___ Record set

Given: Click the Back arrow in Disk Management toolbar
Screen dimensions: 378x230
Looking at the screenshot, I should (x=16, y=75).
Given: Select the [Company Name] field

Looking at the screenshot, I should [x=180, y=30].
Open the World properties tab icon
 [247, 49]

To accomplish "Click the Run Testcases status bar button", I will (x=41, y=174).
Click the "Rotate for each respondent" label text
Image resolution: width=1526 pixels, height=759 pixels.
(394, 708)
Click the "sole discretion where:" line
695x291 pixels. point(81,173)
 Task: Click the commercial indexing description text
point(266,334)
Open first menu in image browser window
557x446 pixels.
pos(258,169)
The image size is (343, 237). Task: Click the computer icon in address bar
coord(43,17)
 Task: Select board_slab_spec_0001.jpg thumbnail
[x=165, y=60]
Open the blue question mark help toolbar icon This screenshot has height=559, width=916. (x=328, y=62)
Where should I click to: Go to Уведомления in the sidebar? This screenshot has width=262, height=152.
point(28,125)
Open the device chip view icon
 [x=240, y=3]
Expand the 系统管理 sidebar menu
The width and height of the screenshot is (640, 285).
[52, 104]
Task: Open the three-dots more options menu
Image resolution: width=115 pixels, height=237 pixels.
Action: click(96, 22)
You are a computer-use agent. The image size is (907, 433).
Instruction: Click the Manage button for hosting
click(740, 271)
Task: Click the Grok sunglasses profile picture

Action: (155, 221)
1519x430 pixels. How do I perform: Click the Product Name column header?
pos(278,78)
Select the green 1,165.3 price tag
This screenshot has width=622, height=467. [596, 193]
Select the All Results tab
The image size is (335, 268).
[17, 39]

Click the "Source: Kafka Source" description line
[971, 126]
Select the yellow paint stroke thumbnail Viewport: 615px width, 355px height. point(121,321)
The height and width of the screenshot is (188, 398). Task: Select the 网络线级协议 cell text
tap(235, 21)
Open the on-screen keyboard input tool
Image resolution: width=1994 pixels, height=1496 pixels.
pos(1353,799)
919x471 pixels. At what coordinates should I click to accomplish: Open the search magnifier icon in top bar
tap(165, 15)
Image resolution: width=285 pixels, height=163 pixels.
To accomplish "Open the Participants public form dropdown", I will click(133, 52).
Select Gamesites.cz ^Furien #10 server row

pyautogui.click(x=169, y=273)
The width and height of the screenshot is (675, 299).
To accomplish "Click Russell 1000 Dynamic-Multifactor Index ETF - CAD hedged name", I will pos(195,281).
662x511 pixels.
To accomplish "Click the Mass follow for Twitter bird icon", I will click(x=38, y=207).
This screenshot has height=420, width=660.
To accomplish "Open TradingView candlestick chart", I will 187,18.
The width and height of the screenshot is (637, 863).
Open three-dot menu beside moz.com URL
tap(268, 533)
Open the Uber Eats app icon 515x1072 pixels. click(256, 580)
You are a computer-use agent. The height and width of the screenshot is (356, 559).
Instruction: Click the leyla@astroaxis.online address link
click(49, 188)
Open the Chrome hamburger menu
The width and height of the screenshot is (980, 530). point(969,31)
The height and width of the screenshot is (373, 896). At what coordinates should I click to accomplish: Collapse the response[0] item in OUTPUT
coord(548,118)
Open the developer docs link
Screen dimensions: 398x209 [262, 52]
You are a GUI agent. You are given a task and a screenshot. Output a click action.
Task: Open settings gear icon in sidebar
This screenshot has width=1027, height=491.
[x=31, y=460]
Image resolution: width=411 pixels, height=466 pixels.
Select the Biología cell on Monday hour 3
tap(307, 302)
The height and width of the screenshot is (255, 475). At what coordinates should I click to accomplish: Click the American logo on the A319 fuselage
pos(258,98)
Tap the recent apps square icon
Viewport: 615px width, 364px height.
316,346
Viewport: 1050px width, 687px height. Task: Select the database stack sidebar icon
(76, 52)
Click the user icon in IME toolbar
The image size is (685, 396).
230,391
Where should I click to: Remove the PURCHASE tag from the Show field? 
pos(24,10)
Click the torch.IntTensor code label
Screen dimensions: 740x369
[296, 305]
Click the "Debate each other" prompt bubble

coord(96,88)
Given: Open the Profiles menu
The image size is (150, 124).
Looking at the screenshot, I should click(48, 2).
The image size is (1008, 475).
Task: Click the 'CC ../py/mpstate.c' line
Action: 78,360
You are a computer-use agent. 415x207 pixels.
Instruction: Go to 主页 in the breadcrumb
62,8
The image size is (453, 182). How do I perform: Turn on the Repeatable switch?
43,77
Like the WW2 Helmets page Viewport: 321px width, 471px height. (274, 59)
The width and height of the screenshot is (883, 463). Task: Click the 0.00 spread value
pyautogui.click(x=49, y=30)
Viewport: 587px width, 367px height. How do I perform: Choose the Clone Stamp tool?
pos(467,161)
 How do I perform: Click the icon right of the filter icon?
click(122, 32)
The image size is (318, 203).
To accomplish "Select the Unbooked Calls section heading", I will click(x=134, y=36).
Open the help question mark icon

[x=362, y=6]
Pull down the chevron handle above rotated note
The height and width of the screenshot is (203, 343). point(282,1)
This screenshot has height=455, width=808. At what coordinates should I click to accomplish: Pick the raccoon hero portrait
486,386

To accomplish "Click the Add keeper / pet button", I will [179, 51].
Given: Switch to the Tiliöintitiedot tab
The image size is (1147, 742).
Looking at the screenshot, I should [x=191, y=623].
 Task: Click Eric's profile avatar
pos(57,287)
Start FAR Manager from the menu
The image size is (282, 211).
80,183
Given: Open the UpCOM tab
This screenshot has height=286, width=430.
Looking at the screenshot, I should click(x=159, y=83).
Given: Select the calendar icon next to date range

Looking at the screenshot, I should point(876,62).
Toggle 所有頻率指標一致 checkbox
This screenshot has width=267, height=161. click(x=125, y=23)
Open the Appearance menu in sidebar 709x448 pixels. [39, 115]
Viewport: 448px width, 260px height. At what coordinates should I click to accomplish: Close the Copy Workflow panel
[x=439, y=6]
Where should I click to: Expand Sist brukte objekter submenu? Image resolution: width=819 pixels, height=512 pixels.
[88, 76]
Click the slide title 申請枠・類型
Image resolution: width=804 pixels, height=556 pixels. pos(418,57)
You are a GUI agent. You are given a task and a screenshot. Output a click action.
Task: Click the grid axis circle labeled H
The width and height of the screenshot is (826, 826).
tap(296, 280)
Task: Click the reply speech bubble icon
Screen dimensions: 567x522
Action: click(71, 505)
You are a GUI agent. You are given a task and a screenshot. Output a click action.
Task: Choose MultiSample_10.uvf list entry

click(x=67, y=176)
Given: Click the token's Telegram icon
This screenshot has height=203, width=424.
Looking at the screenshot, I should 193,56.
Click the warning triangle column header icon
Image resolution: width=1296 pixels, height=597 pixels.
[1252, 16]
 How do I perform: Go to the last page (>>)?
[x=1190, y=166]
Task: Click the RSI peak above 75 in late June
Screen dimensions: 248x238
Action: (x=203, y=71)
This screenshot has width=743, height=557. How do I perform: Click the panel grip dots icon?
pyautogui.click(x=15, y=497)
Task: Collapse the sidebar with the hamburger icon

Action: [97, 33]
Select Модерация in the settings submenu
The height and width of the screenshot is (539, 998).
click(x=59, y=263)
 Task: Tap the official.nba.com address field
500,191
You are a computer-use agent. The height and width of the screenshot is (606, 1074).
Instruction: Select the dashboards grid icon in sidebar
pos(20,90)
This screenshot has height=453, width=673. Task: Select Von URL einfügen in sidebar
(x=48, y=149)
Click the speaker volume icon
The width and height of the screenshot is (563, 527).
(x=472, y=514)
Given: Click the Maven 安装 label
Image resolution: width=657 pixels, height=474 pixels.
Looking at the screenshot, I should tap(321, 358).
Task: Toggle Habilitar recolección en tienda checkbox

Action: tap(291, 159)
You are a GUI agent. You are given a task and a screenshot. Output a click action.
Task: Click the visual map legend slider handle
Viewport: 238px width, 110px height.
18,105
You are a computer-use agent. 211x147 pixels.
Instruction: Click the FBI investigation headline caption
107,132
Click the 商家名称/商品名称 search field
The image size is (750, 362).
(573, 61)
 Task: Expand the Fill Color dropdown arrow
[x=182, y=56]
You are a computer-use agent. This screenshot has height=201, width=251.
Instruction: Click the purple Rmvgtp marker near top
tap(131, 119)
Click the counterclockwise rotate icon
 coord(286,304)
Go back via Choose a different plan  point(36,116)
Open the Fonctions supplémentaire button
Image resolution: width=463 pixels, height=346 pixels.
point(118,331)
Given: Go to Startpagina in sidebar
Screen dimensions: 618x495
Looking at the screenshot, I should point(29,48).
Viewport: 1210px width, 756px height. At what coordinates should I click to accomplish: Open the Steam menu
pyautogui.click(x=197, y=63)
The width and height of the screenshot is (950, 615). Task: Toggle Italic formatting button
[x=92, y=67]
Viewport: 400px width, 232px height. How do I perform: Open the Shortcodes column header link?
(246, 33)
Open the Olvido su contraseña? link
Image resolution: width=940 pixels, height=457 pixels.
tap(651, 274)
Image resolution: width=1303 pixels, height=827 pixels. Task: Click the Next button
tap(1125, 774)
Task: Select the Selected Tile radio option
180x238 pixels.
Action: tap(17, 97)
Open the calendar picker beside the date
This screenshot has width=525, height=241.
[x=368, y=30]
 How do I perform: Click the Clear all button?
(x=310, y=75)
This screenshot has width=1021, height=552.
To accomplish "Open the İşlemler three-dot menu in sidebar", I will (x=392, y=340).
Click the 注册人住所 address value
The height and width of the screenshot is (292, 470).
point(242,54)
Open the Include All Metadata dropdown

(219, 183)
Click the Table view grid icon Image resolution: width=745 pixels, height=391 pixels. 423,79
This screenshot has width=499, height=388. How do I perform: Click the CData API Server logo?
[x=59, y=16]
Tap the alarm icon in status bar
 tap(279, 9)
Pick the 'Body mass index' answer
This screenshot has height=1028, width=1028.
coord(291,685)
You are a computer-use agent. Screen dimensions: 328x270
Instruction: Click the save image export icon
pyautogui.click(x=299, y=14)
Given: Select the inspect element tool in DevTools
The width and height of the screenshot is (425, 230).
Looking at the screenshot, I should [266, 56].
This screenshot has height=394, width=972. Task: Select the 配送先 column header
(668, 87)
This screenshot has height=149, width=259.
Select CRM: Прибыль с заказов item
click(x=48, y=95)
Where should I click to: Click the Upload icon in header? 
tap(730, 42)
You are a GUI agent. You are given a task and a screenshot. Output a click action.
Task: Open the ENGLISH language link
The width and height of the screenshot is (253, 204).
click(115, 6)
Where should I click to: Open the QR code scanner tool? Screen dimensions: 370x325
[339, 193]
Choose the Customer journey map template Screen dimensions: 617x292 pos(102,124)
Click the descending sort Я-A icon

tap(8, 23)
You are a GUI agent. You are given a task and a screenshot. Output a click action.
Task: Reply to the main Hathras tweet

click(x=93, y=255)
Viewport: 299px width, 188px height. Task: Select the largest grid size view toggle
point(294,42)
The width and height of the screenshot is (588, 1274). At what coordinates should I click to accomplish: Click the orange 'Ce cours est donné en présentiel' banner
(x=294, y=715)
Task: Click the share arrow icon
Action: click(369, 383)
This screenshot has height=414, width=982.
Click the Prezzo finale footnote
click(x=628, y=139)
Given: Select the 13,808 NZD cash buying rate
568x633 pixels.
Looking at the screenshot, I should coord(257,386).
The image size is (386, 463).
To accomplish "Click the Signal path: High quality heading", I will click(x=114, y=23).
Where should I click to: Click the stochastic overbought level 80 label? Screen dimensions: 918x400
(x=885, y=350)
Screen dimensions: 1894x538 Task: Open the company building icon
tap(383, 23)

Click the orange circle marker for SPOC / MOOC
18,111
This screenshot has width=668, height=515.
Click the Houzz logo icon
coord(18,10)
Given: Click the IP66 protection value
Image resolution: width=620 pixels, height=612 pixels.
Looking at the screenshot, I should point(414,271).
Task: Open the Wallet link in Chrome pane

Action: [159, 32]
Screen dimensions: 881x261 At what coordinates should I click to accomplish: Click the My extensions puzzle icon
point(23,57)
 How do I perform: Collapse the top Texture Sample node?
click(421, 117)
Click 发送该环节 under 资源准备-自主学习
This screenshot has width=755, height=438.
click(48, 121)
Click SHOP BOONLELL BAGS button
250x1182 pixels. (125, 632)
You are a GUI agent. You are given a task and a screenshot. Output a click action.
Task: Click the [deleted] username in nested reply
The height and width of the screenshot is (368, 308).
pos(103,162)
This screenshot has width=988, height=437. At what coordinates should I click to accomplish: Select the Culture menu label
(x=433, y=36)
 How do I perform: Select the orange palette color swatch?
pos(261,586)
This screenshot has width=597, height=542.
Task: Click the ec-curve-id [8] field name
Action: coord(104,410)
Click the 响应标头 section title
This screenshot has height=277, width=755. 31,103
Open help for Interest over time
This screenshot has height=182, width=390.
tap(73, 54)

______

Task description
Copy every line of the entries in which "toolbar" can be found.

Exercise response
Given: Click the Back arrow in Disk Management toolbar
Open the blue question mark help toolbar icon This screenshot has height=559, width=916. (x=328, y=62)
Click the user icon in IME toolbar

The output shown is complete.